I'm sure you saw this pass by at least once.

There are many iterations of this: "Had a cup of wine with my girlfriends. I have such good friends, I'm the luckiest." or maybe "My better half made me coffee this morning, I'm so blessed"

You know what I'm talking about, right?

Life is a road, it goes on and on, whatever your opinion about it might be. If you decide to sit down and camp, people still walking on the road, pass you by. As much as it depresses me to admit it, my capacity for dissatisfaction keep me alive and sharp. Being able to get angry, to break stuff (including faces) and to talk about it. Writing is all about putting distance in between what you live and who you are. Alienation, anger, sadness, frustration. Those are all feeling you must at least know if you intend to write. No one that I know, that is truly happy, has to write or even has to share it with people. They are nice, warm and cheerful, but they never discourse about how happy they are.
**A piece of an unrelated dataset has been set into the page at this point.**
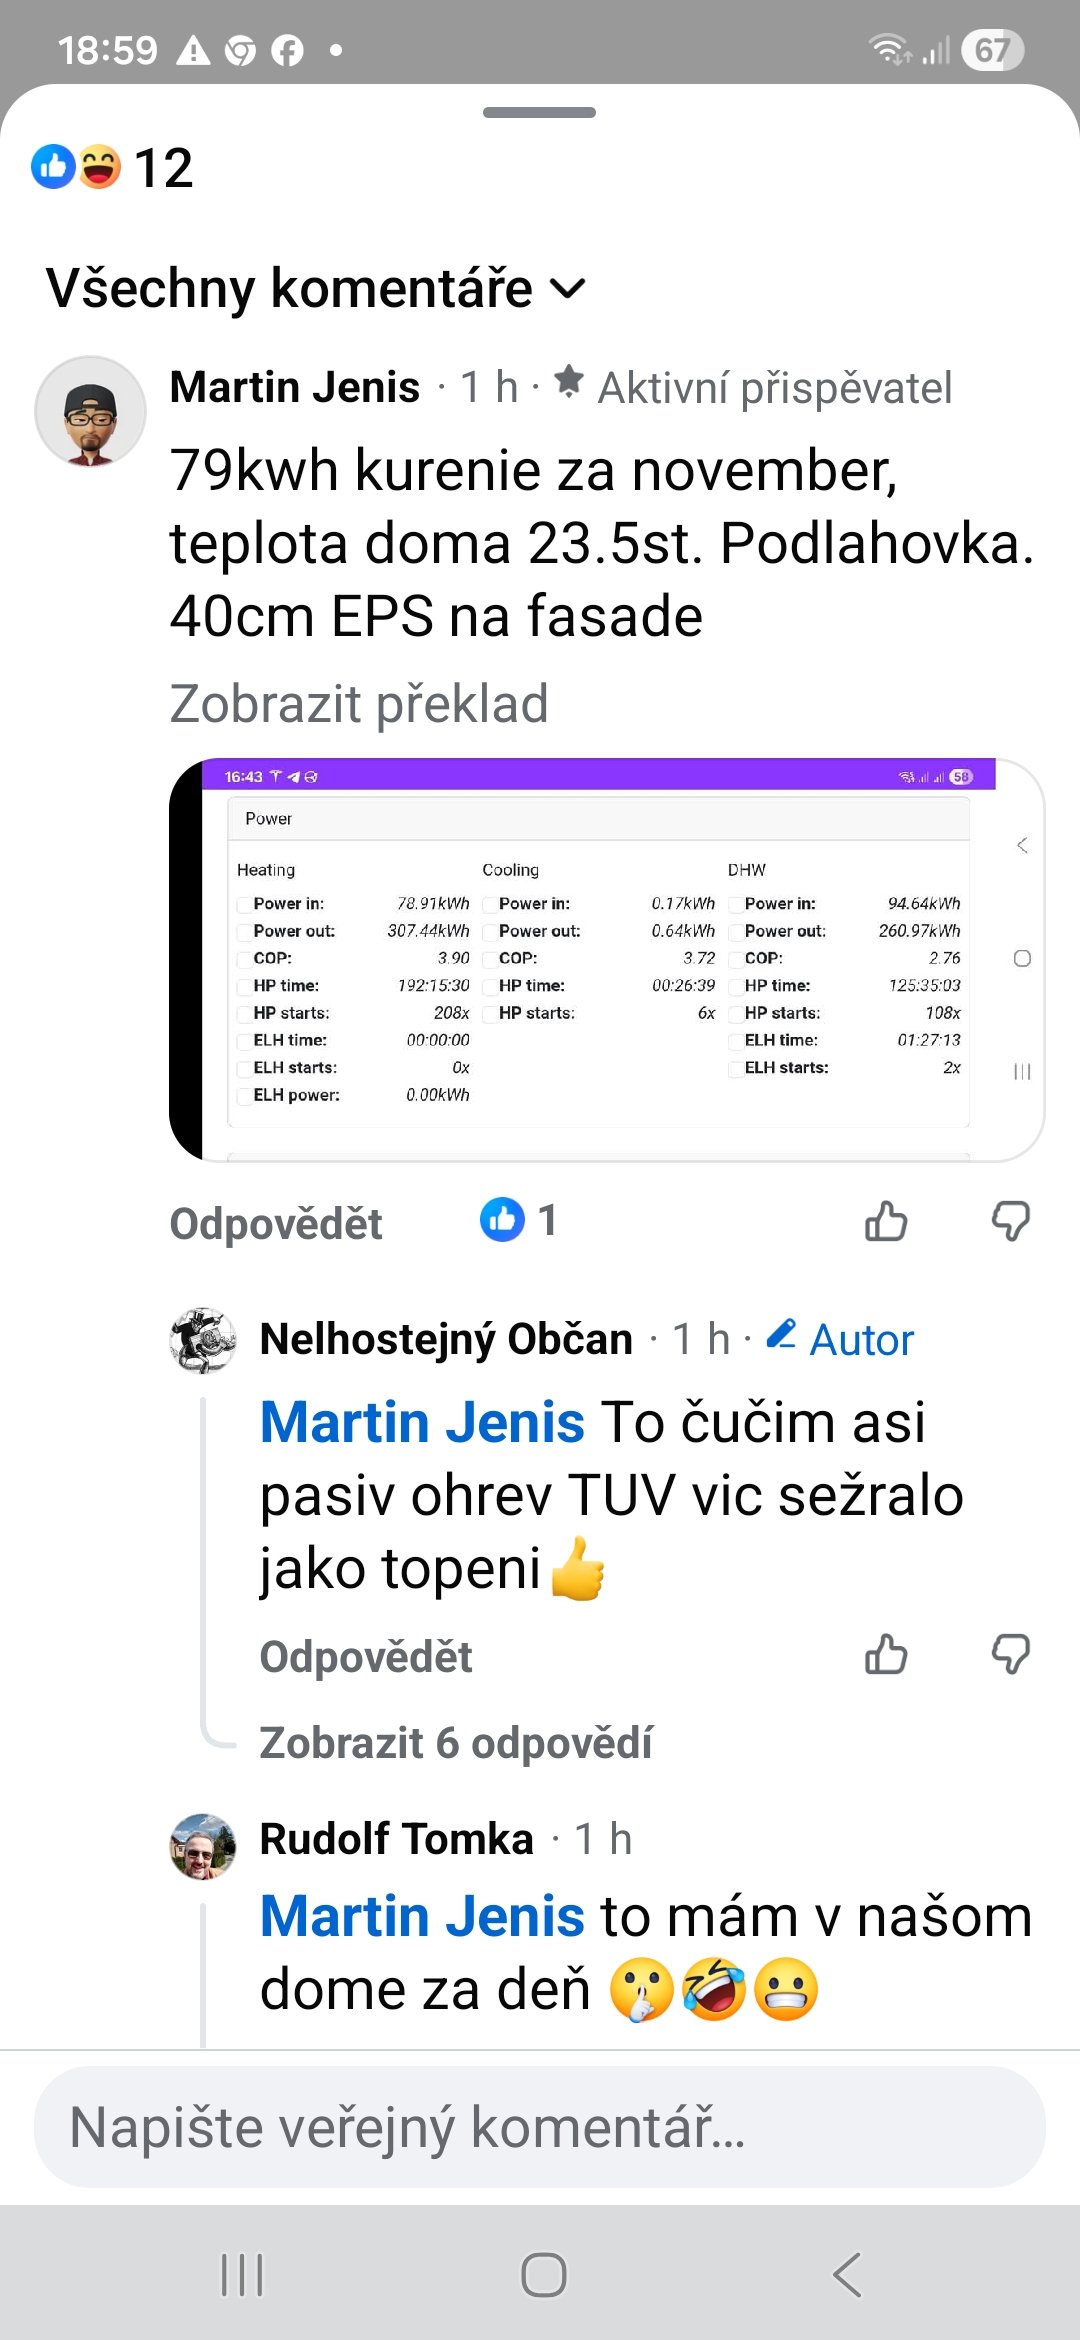The height and width of the screenshot is (2340, 1080).
Task: Dislike Nelhostejný Občan's reply with thumbs-down
Action: coord(1010,1655)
Whenever there's something to be written, there's something to be reevaluated. To be put in perspective and maybe changed. I'm growing older and my understanding of things, my not be broader, but more precise. I know my place, but I just wish I could be there more often. In front of Word 2007. It's when there's a storm that things get very clear. I plan to write someday about this desperation for happiness of people in their twenties. Probably right after I'm done with Solace.

The road is long ahead, but it's everything we have.